Top of Material to process
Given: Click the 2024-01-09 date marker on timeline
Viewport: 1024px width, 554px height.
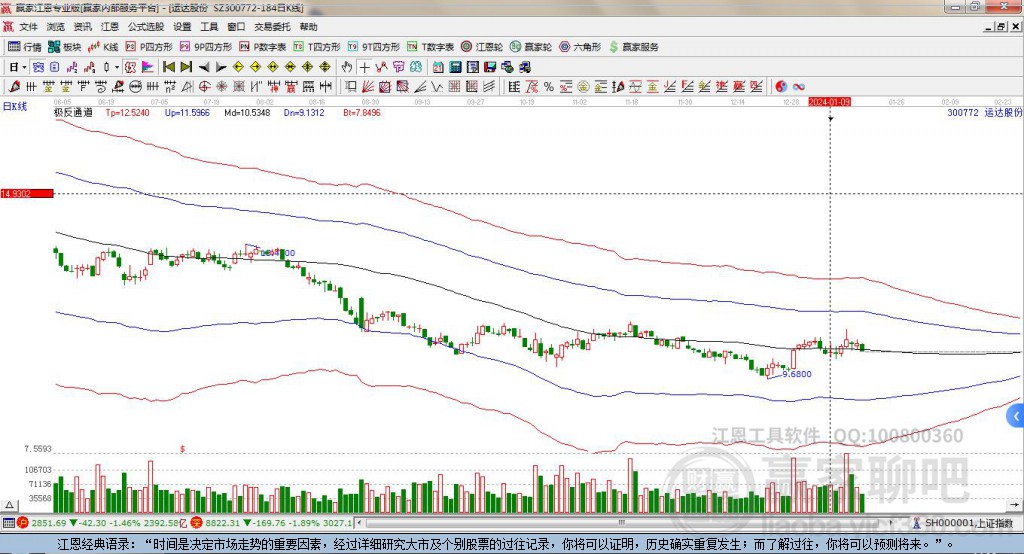Looking at the screenshot, I should [x=829, y=102].
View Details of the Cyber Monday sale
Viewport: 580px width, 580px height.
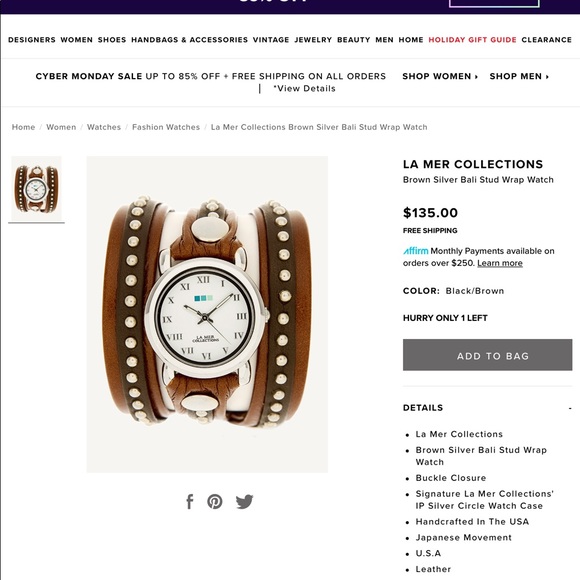304,88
Bottom of Material to process
* [Instructions to follow] Output all the records above again exactly, with the pictures dropped.

* [Result for this exercise]
Given: Click the 2024-01-09 date marker on timeline
Viewport: 1024px width, 554px height.
Looking at the screenshot, I should [x=829, y=102].
View Details of the Cyber Monday sale
Viewport: 580px width, 580px height.
304,88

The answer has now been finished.